ABSTRACT

Todaymulticore CPU clusters andGPU clusters are cheap and extensible parallel architectures, achieving high performances with a wide range of scientific applications. However, depending on the parallel algorithm used to solve the addressed problem and on the available features of the hardware, relative computing and energy performances of the clusters may vary. In fact, modern clusters cumulate several levels of parallelism. Current cluster nodes commonly have several CPU cores, each core supplying SSE units (streaming SIMD extension: small vector computing units sharing the CPU memory), and it is easy to install one or several GPU cards in each node (graphics processing unit: large vector computing units with their own memory). So, different kinds of computing kernels can be developed to achieve computations on a same node, some for the CPU cores, some for the SSE units, and some others for the GPUs.

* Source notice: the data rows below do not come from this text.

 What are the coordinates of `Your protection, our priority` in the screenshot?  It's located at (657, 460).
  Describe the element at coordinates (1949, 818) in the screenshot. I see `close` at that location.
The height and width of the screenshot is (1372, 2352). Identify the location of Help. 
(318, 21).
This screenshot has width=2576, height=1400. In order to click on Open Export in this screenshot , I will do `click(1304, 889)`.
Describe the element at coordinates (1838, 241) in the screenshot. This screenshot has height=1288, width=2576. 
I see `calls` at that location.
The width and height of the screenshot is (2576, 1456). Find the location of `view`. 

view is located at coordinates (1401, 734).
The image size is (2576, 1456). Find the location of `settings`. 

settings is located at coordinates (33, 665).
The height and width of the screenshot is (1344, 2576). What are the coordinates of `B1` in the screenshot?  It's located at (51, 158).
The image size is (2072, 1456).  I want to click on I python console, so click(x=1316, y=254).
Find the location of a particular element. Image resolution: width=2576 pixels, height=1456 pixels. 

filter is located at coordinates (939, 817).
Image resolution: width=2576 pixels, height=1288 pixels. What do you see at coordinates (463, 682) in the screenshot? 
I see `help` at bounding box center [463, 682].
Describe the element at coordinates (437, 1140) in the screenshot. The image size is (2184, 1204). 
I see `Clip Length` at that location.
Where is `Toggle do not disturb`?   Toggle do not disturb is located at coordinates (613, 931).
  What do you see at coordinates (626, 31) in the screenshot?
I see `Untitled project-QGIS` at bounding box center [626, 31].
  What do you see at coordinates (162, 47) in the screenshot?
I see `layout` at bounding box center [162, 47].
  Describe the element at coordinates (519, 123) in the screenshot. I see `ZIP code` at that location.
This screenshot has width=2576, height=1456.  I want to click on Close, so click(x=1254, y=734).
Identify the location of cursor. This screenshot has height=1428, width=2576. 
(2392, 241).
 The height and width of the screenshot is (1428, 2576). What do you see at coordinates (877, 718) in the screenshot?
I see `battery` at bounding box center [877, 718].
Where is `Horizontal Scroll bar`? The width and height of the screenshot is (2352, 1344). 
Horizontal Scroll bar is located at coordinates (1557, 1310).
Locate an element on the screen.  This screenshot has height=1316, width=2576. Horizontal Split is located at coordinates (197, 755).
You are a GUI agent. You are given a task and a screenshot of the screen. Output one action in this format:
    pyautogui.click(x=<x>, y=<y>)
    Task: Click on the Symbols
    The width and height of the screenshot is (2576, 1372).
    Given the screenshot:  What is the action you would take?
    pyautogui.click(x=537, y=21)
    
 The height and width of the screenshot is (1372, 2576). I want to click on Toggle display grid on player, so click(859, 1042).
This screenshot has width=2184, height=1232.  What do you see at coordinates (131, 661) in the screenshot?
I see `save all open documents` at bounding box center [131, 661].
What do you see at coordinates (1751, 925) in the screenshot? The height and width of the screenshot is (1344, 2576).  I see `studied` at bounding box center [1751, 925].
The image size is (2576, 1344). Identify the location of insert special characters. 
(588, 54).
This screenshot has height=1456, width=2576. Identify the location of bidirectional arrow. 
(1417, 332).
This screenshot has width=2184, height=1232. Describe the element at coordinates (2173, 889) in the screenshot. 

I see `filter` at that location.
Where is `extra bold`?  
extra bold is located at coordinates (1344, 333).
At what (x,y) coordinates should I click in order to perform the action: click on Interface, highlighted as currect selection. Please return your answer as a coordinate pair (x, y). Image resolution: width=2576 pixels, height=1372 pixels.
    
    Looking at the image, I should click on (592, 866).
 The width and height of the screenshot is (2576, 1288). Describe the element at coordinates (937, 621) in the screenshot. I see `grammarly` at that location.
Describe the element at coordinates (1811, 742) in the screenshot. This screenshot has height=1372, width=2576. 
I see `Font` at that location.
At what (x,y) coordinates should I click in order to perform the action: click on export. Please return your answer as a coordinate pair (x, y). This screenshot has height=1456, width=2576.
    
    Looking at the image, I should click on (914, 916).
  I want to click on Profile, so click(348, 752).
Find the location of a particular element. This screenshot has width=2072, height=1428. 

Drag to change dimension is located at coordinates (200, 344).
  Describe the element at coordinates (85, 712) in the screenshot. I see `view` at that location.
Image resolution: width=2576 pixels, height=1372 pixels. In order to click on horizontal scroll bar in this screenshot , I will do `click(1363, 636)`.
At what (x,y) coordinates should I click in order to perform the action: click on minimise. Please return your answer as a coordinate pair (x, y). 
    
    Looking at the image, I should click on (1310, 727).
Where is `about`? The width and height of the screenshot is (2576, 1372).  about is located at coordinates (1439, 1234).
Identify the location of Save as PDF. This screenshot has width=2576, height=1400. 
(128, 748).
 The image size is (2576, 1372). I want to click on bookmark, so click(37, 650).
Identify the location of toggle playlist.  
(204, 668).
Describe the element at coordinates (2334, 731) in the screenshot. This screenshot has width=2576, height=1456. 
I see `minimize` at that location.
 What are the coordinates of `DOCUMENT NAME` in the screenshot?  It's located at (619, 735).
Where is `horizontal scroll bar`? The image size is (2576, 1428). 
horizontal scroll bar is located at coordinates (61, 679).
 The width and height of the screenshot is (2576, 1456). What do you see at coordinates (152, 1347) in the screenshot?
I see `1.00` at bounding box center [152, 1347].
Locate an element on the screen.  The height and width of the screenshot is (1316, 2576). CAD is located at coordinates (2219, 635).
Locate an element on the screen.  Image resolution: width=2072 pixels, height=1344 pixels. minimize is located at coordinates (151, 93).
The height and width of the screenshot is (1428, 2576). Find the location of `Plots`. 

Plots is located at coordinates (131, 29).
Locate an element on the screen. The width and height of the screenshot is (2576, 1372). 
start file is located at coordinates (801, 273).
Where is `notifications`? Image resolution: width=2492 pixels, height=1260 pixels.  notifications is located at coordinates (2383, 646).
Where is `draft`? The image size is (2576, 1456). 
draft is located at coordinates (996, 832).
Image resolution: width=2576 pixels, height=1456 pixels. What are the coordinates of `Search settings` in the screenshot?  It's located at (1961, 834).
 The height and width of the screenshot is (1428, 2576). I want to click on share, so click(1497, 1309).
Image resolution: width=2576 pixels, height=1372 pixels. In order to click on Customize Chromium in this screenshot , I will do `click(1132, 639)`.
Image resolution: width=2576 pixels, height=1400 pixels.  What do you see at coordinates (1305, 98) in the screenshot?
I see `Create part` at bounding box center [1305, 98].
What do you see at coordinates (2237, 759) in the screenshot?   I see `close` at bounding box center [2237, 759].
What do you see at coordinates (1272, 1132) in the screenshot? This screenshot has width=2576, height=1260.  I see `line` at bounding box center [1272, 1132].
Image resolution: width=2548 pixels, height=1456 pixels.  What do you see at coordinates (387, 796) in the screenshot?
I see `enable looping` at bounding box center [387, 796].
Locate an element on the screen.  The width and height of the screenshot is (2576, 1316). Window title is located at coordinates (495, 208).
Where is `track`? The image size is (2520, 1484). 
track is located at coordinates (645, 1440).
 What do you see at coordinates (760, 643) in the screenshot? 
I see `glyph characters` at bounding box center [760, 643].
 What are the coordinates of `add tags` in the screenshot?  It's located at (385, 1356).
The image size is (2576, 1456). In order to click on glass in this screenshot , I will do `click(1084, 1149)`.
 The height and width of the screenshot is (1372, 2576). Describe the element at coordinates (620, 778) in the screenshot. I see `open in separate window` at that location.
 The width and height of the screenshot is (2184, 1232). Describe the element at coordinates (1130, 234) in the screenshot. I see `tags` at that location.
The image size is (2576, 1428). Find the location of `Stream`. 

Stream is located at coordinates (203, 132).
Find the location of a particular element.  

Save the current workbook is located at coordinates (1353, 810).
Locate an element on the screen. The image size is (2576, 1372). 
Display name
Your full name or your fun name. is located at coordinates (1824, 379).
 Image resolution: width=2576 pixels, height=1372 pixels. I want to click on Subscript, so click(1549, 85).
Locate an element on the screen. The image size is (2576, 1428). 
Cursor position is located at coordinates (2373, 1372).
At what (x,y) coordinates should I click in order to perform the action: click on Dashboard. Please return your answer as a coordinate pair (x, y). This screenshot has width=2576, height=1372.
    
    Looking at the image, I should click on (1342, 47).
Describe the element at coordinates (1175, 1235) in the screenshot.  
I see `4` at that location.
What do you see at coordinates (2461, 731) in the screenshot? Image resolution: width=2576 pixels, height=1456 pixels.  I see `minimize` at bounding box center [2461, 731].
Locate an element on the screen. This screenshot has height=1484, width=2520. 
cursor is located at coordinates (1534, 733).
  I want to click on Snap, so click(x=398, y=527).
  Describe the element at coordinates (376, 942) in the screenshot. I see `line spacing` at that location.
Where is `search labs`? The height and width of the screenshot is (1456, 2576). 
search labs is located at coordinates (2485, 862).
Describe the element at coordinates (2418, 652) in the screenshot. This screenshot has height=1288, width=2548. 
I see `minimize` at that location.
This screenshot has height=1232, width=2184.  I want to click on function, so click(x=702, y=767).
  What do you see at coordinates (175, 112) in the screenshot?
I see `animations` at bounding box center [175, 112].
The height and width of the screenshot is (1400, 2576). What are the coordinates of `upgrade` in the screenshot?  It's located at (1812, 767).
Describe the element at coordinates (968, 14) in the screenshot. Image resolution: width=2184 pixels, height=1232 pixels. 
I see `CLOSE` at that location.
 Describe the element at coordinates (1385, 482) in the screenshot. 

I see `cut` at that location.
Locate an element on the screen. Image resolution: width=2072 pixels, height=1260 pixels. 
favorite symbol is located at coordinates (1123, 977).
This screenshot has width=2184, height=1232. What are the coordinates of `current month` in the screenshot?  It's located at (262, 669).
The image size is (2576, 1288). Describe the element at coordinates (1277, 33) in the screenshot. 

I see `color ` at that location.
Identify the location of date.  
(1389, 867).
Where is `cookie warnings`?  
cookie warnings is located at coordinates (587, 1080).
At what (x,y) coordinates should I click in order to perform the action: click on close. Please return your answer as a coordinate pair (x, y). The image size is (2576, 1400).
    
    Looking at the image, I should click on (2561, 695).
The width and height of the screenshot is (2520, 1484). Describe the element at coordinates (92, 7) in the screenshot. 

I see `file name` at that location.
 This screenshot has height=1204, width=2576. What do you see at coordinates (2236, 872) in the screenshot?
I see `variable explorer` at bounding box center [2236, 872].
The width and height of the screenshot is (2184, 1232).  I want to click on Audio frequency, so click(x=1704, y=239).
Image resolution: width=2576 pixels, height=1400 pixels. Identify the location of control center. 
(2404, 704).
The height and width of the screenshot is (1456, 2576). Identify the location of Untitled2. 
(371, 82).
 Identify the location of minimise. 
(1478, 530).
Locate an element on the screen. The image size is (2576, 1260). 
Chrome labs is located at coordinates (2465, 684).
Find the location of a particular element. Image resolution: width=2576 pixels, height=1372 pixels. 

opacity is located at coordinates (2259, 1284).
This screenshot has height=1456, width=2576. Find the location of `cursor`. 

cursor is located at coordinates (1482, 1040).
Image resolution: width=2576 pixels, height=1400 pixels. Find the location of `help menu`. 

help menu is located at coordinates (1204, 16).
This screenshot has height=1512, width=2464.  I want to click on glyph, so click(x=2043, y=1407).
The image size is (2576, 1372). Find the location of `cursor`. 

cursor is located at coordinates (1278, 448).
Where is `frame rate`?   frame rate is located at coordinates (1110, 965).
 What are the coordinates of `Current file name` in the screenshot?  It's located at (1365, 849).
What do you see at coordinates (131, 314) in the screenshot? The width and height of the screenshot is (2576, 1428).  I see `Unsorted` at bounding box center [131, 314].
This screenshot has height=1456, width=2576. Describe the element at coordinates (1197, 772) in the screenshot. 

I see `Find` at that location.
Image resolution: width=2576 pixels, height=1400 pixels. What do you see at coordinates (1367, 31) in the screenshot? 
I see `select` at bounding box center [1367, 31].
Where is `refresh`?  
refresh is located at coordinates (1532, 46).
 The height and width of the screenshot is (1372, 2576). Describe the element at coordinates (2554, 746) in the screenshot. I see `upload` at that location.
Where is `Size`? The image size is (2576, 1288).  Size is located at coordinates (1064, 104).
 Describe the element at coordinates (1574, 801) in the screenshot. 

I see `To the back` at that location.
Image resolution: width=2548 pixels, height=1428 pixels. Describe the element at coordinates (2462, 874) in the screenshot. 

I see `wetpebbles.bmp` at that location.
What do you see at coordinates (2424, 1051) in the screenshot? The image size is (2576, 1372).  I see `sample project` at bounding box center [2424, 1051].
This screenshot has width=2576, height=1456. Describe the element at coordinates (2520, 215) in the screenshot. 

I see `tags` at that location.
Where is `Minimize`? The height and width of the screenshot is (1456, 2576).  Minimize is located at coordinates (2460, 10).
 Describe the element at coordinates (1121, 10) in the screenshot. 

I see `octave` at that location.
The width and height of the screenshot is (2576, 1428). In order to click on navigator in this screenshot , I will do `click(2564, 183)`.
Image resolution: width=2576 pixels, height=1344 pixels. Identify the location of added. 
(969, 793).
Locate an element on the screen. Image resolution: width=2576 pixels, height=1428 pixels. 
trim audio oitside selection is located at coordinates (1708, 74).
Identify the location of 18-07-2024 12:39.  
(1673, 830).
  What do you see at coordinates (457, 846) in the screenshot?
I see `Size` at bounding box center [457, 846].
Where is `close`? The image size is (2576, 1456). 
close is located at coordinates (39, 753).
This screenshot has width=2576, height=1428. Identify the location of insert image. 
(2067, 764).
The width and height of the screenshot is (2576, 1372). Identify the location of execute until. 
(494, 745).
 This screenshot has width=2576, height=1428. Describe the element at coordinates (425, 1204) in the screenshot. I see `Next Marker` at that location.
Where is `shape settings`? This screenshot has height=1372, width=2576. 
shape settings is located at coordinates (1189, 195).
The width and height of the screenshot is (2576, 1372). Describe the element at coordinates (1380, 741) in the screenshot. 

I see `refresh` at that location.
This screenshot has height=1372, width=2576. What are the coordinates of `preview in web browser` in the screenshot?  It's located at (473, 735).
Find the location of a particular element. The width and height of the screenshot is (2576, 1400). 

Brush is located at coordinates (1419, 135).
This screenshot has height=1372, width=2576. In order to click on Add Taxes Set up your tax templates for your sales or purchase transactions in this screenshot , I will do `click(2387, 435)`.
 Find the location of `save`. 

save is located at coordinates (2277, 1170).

Also several combinations of those kernels can be used considering:

1. A cluster of multicore CPUs 2. A cluster of GPUs 3. A cluster of multicore CPUs with SSE units 4. A hybrid cluster of both GPUs and multicore CPUs 5. A hybrid cluster of both GPUs and multicore CPUs with SSE units

Each solution exploits a specific hardware configuration and requires a specific programming, and the different solutions lead to different execution times and energy consumptions. Moreover, the optimal combination of kernel and hardware configuration also depends on the problem and its data size.